Recently the musician Tori Amos issued a challenge to metalheads everywhere, stating something to the effect that no metal band in the world could go head-to-head with her because of the emotion she brings to her music.
“I don’t think that just because I talk about emotional stuff that it's not motherf---er stuff. I’ll stand next to the hardest f---ing heavy metal band on any stage in the world and take them down, alone, by myself,” she said. “Gauntlet laid down, see who steps up. See who steps up!
“I’ll take them down at 48. And they know I will. Because emotion has power that the metal guys know is just you can’t touch it. Insanity can’t touch the soul. It’s going to win every f---ing time.”
My first thought is this has to be some kind of marketing trick, and if it is, it’s a damn good one. The prospect of seeing a pianist/singer in a battle of the bands with, let’s say Cannibal Corpse for instance, would be too hilarious to miss out on. Bring in Simon Cowell and let him judge; let everyone at home call in and vote…and why not? It would be a pretty amazing spectacle, no matter how pointless it might be.
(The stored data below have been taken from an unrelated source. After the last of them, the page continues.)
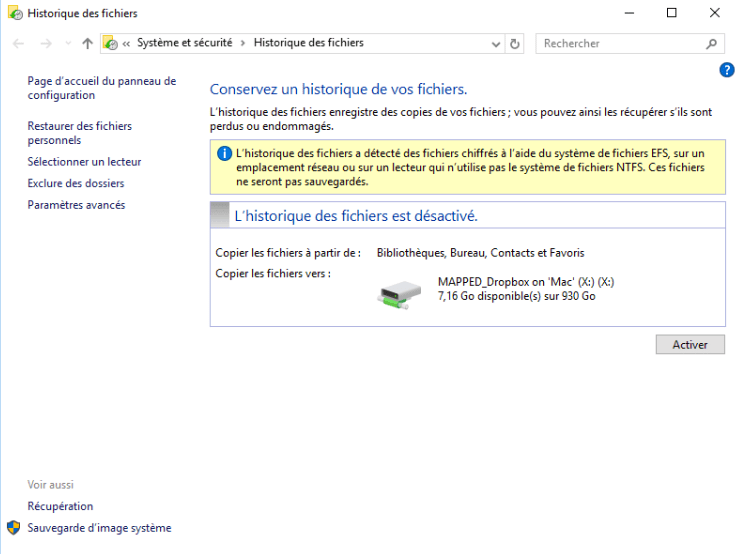
Task: Click Exclure des dossiers link
Action: [76, 184]
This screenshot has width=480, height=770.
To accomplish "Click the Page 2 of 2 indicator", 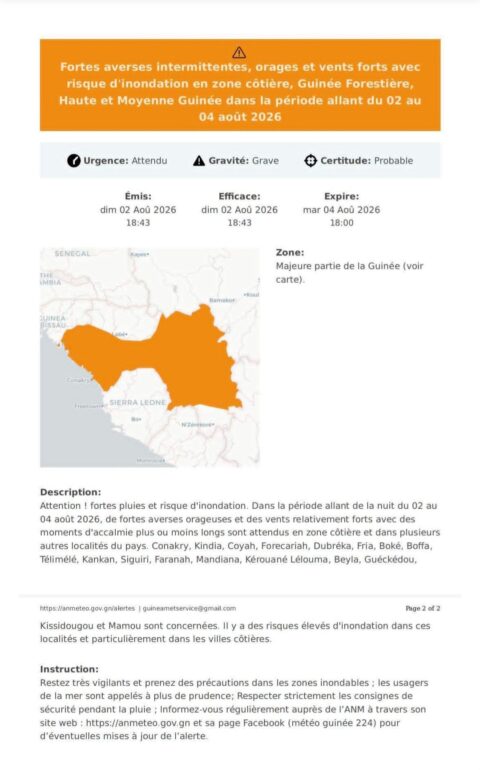I will [423, 608].
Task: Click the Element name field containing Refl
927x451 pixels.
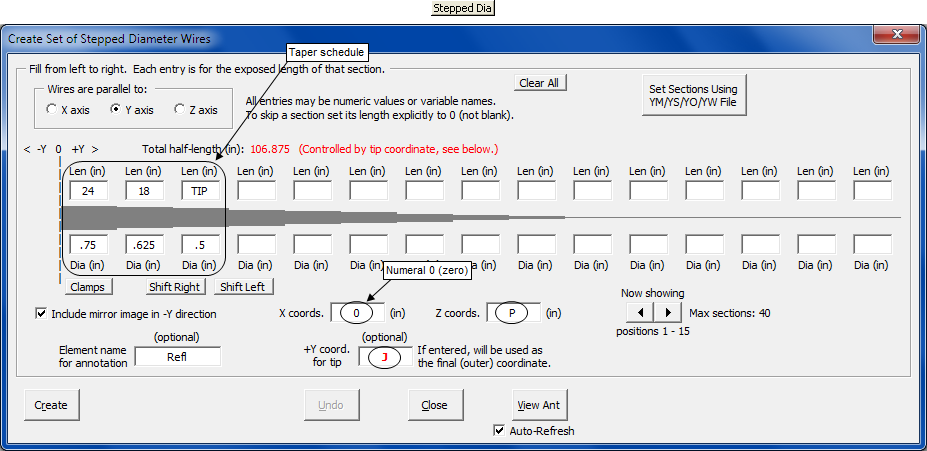Action: [177, 356]
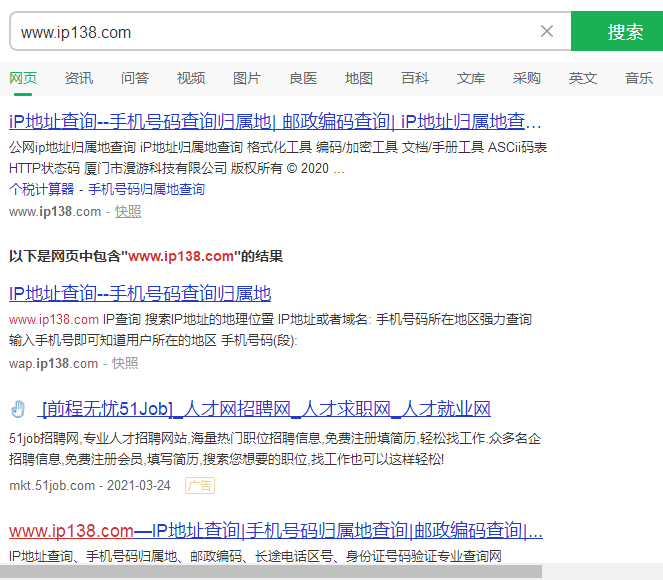Open the 文库 tab
This screenshot has width=663, height=580.
471,78
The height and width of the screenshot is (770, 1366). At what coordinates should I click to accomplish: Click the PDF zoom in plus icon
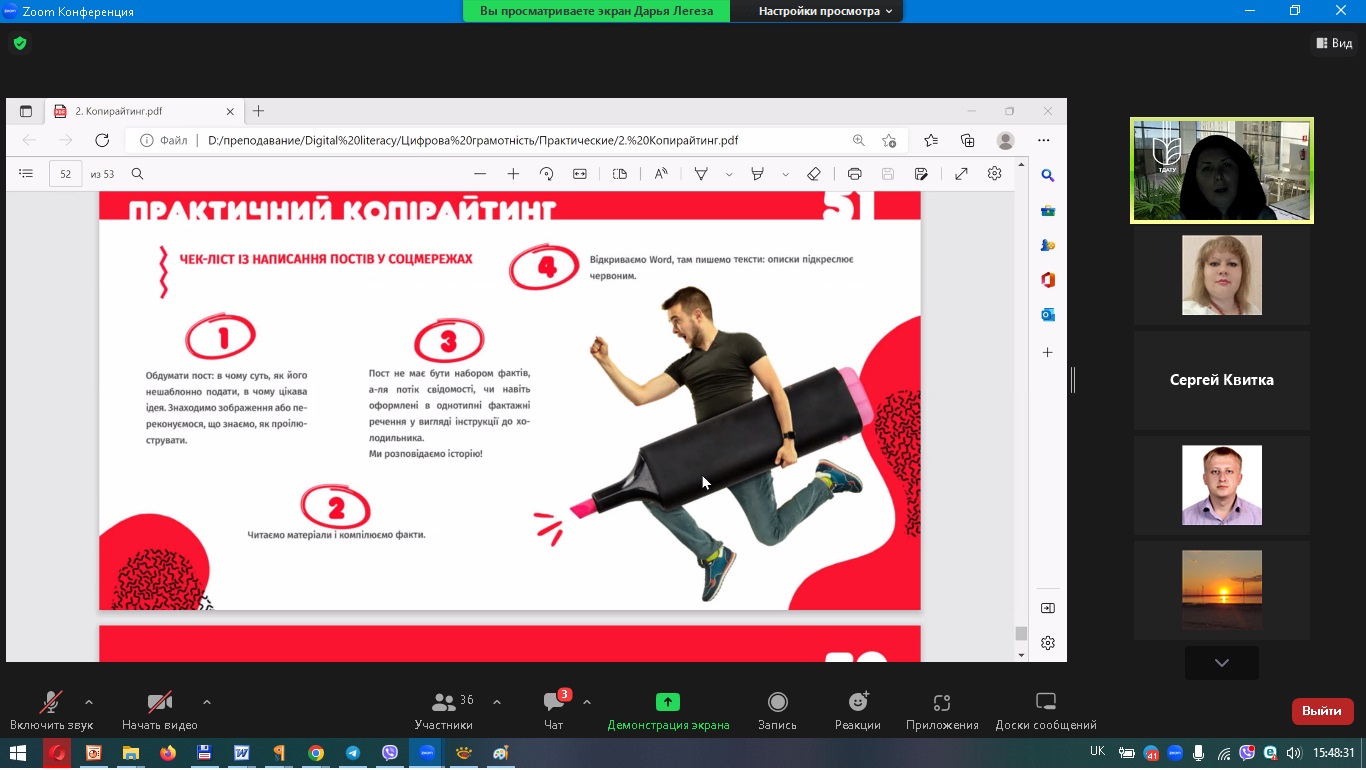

But seriously, it’s hard to imagine anyone, let alone an accomplished musician in this day and age, sincerely declaring one style of music is more legitimate than another. Is it possible she seriously believes metal has no emotional depth? That’s even harder to imagine considering she’s written a damn fine cover of Slayer’s Raining Blood. (Check it out for yourself http://www.youtube.com/watch?v=lCpOAXIgF9U )
Whatever her reasons, this gives me an excuse to write about something I’d wanted to do anyway; and that is the fact that metal is truly an emotion unto itself.
One of my friends once asked me rhetorically: “Isn’t it funny how angry music makes us happy?” I think on the surface this may seem ironic, but it’s not really accurate to state it this way. “Metal” isn’t angry. I almost never recognize the emotion of anger in metal music. If I did why would I ever listen? I’m not an angry person, and anger for the sake of anger, is nothing I can relate to in any way whatsoever.
I wish I could remember the exact quote, but I recall Stephen King writing that as you get older emotions get more tangled and complex to the point to where there aren’t even words for them. They mix and coagulate into an unrecognizable mass, the way throwing random ingredients into a blender might make a flavor as bizarre as a peanut-butter, basil, and fish milk-shake.
Metal is one of those emotional messes that there really isn’t another word for. If I had to put my finger on it, I’d describe it as a cross between waking up just before dawn on Christmas morning when you’re five years old, and standing on a snow-covered mountain top and fighting orcs and trolls with a battle axe. It’s that awesome; somewhere between pure joy and pure adrenaline.
Is that type of emotional experience not as legitimate as others? I would be very careful of placing values on emotional states. An old Taoist proverb states something to the effect that “When you say something is beautiful, something else somewhere in the world immediately becomes ugly without you even knowing it.”
These types of labels really are arbitrary and pointless.
Maybe Amos doesn’t relate to that emotion? Not everyone can relate to every great song. That’s just the way it goes. I think some of the problem may be because Amos is a woman, and metal music is mostly a man’s playground. Even though women are stereotypically more “emotionally intelligent” than men maybe metal is just something men emotionally understand better than women? Men and women’s minds are physiologically different after all. I doubt even the most militant feminist still believes that men and women are the “same.” It’s just not scientifically accurate.
As to her claim that “Insanity can’t touch the soul,” how arrogant would one have to be to say what art touches who? Some of my most positive and intense spiritual experiences have been at metal shows, not listening to people playing the piano. But that is me, and the way I connect with the world and how music touches me. I wouldn’t expect others to all conform to my tastes or experiences; how could they?
It is true that a lot of metal bands lack emotional depth, but that can be true of any music. That’s not a mechanical quality of music, that is a spiritual quality that art either has or doesn’t have. There just isn’t any formula for creating that the same way there is an archetypal formula for a metal song or a piano ballad.
The best metal bands out there reach an intense level of emotional depth. But someone who doesn’t really understand metal may have to learn how to appreciate them. It doesn’t sound like Amos would have the patience or desire to understand either their style or their “emotion.”
If Amos is self-promoting, as I hope, then I think it’s a fantastic stunt. But if she is serious than she has portrayed herself in a most unflattering way.